Ainsi, le résultat fût prévisible et après deux versions républicaines siamoises, le substratum de la probité et du patriotisme auront quitté définitivement la scène politique, laissant des citoyens divisés et soumis à la fatalité du destin et à de nouveaux politiciens, pour la plupart véreux et inaptes …

Après plusieurs années d’équilibrisme politique en post-révolution, la recherche de l’idéal démocratique contribuera à créer de la servitude économique en raison d’une situation politique figée. Depuis, l’on cherche à empoisonner un Président, soumis lui-même à un parlement indigne des mœurs d’une République exemplaire. Tandis que des députés responsables auraient travaillé d’arrache-pied pour redresser un pays exsangue, les nôtres, à l’image de coqs vaniteux d’une basse-cour de seconde zone, se crêpent le chignon par téléphone portable interposé.

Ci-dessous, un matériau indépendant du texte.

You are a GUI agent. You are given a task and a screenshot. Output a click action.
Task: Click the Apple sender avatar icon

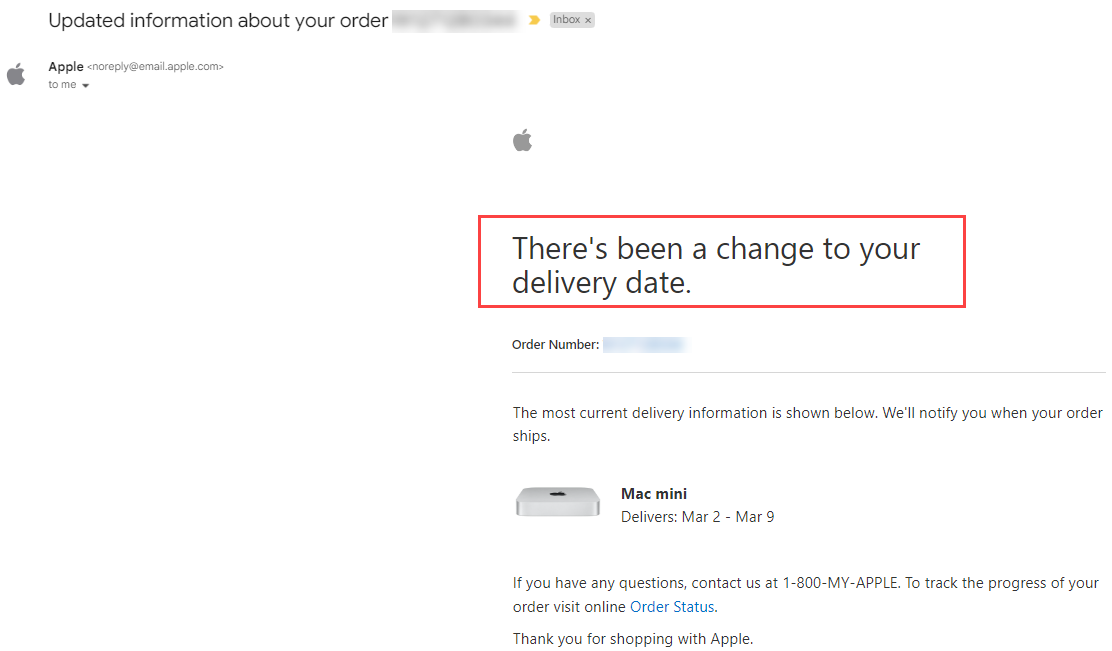tap(16, 74)
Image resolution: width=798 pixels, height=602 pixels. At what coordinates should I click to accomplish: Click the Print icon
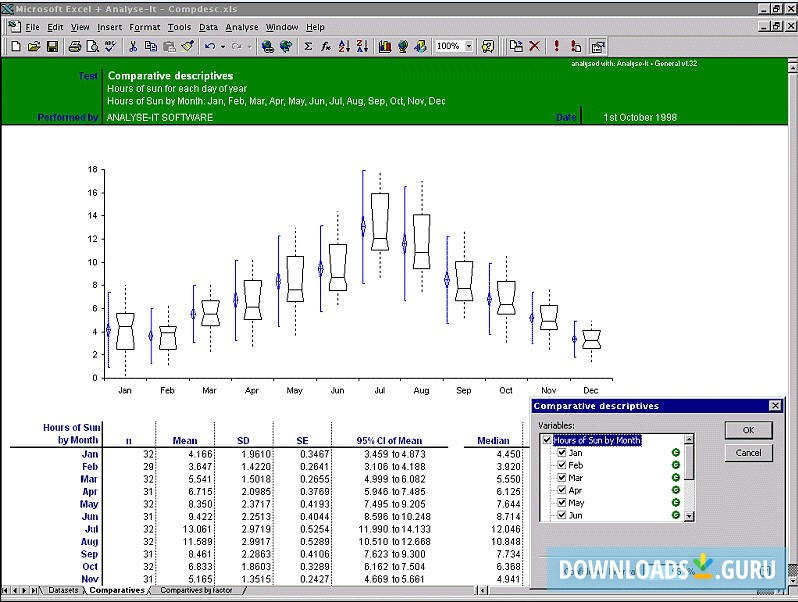coord(74,46)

Au parlement, lieu de tous les repaires délictueux, l’on vit en permanence de provocations, de commérages, de vitupérations, d’incartades et de théâtralisme exhibitionniste avec pour corollaire une pauvre Nation qui ”fout le camp” de l’honneur, du civisme, du chauvinisme et du fraternalisme …

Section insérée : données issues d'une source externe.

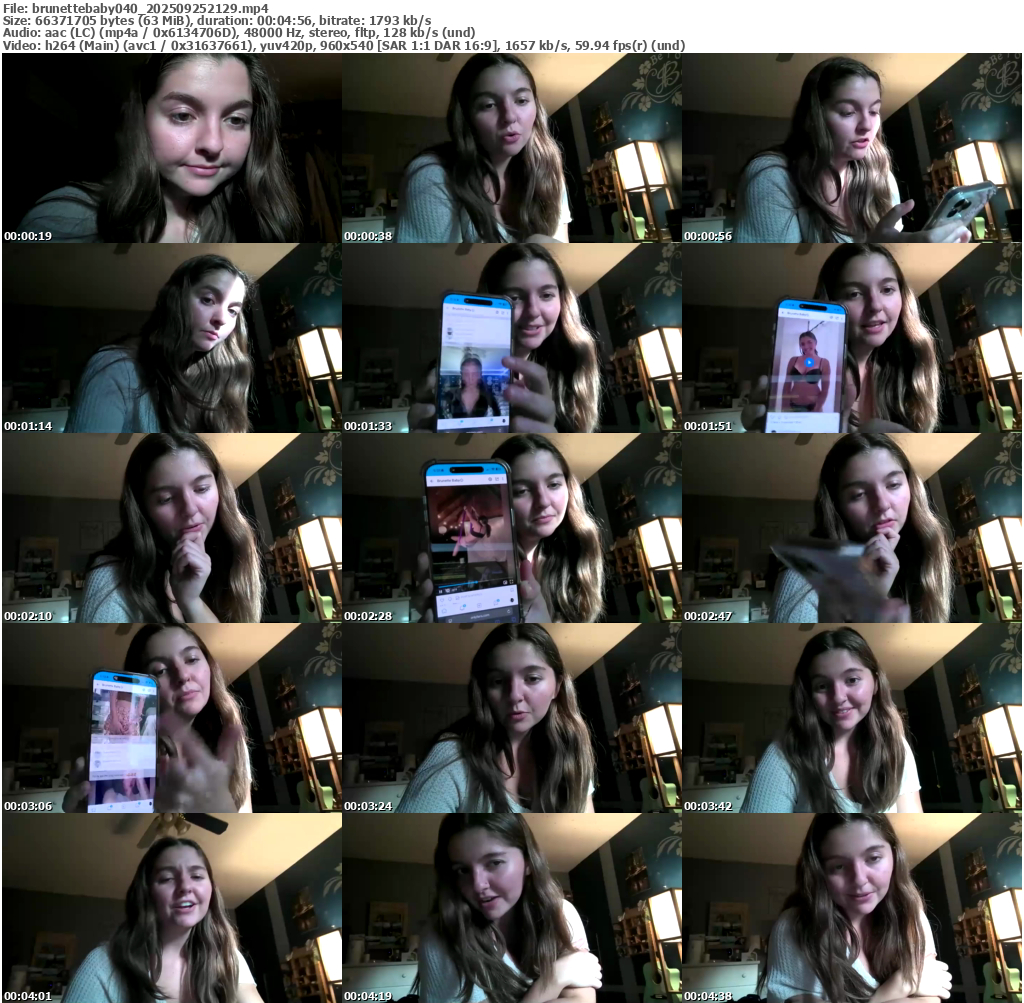Select the frame labeled 00:04:19

511,908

Pourquoi alors la dérive d’une nouvelle classe politique, pourtant élue au suffrage universel ?

Parce que tout simplement, Dictature et Démocratie ne sont pas forcément antinomiques. Parce que la tentative de démocratisation reste tributaire d’une classe politique divisée et inexpérimentée, résultat de plus de soixante-quatre ans d’errance présidentielle et gouvernementale. Parce que les brimades nées des deux premières versions de la République cherchent une pérennité pour les uns et un répondant pour les autres.

Parce que l’intérêt individuel prime et que le sens de la modération n’existe plus, depuis que la même sentence est appliquée pour un simple délit d’opinion dans les années soixante ou pour avoir fumé un pétard la semaine dernière. Parce qu’aussi la soumission reste le moyen le plus usité pour parlementer entre rivaux politiques et qu’elle est ce poison permanent qui prend l’ascendant psychologique sur la raison politique.

Enfin, parce que l’hypertrophie du commandement parlementaire aura coagulé tous les pouvoirs d’un Président impuissant, aux mains liées par une Constitution rédigée juste pour ne plus vivre la philosophie de la soumission héritée de Bourguiba.

En résumé, pour certains idolâtres, ”la Dictature parfaite aurait les apparences de la Démocratie ; une prison sans murs dont les prisonniers ne songeraient pas à s'évader. Un système d'esclavage où grâce à la consommation, aux divertissements et à la propagande, les esclaves auraient l'amour de leur servitude” (1). C’est pour cela que l’intelligentsia d’aujourd’hui en redemande. Et aussi pour garder ses biens mal acquis depuis l’ère des Dictatures.

La Démocratie, elle, ne devrait pas être en principe une séquelle de la Dictature, dans laquelle de vieux démons resurgisseraient pour rappeler combien la soumission a la dent dure. Elle est un cheminement douloureux car peuple et élite politique doivent être reprogrammés pour agir à l’unisson d’une feuille de route censée organiser un sauvetage urgent de la Nation. Malheureusement, malgré la liberté d’expression glanée, l’immobilisme économique actuel a toutes les chances de dériver vers une nouvelle tyrannie.

Autrefois, une voix unique faisait chavirer la belle Tunisie vers un déclin progressif et permanent. Actuellement, la cacophonie qui résulte du désaccord chronique entre l’ARP, le Gouvernement et le Président de la République empêche son redressement socio-politico-économique.

Se soumettre ou se démettre et omettre de se compromettre, voilà le long travail psychanalytique que devra faire la classe politique sur elle-même pour le bien-être de notre pays. Malheureusement, ”la raison et la politique suivent rarement le même chemin” (2) …


Notes :

(1) - Aldous Huxley modifié. Écrivain, romancier et philosophe britannique. Le mot propagande a été rajouté pour mieux coller à la réalité politique du moment.

(2) - Stefan Zweig, écrivain autrichien Né à Vienne le 28 Novembre 1881. Grand représentant de la littérature autrichienne. Il incarne le bouillonnement de la vie culturelle viennoise de l'entre-deux-guerres. Il fût un proche de Sigmund Freud.